Translation of PF-06804103 to the clinic predicts efficacy at lower doses than T-DM1 (Fig. 5a and 5b). These figures illustrate the benefit of studying several mouse tumor models to characterize efficacy and translate to the clinic. Depending on their individual characteristics and susceptibilities, different CLX and PDX tumor models predict a range of effects from complete response to tumor regrowth. An alternative approach to determining efficacy in mouse models was reported for PF-06804103 and T-DM1 [8]. They evaluated in vivo efficacy in a panel of HER2 + gastric and NSCLC PDX and completed a waterfall analysis, using RECIST criteria to define overall response rate (ORR). The NSCLC PDX were designated HER21+ to HER22+ and the gastric PDX were designated HER21+ to HER23+ by immunohistochemistry. In the panel of gastric cancer PDX models, PF-06804103 and T-DM1 had an ORR of 3/3 (100%) and 0/3 (0%), respectively. In the panel of NSCLC cancer PDX models, PF-06804103 and T-DM1 had an ORR of 8/9 (89%) and 1/10 (10%), respectively.

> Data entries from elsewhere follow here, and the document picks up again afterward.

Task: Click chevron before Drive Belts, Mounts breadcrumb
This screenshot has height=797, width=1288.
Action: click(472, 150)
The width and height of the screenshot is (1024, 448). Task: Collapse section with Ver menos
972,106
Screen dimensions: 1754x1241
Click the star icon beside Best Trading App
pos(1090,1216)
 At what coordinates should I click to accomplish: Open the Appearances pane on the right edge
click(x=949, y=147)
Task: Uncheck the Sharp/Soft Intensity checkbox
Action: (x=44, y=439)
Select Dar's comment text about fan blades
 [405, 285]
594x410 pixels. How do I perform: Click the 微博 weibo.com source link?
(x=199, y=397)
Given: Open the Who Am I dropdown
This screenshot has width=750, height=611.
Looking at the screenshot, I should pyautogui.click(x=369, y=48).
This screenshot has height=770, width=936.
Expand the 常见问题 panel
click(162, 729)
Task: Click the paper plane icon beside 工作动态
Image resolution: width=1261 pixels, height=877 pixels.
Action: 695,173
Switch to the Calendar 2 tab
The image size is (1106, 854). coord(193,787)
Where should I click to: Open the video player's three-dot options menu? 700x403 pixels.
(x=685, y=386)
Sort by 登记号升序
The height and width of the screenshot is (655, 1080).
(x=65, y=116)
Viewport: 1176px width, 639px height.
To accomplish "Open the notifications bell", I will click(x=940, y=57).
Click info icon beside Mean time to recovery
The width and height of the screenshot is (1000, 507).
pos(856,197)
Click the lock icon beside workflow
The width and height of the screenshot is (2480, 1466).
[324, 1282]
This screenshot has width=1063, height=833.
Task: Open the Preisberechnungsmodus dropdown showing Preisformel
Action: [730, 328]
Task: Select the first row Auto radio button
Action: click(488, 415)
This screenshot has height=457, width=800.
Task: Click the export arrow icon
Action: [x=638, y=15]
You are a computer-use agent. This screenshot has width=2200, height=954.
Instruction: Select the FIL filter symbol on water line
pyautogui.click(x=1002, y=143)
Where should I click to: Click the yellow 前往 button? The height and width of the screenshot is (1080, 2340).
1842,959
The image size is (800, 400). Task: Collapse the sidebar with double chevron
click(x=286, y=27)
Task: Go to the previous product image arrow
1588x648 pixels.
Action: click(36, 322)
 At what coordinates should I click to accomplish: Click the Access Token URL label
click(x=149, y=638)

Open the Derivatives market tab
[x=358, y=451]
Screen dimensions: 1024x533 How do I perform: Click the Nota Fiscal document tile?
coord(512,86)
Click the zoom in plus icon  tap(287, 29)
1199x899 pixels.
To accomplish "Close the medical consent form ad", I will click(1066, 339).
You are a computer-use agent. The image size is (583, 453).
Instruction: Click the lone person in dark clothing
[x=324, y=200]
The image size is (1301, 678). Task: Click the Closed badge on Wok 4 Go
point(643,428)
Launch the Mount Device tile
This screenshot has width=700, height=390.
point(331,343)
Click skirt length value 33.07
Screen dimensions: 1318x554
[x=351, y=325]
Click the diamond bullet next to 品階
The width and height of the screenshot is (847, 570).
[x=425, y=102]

In conclusion, modeling and simulation strategies were used to demonstrate that a new generation HER2 ADC (PF-06804103) is a potentially exciting new therapy which differentiates from T-DM1 in its preclinical efficacy profile. PF-06804103 had a lower Ceff (TSC) in mouse models using CLX/PDX with both high and low HER2 expression and was efficacious in T-DM1 resistant models. Clinical PK of PF-06804103 is predicted to be similar to T-DM1 and non-linear across doses. The mouse PK/PD models were translated to the clinic and predicted superior efficacy compared to T-DM1. As a result, PF-06804103 is projected to provide benefit in HER2+ indications in the clinic.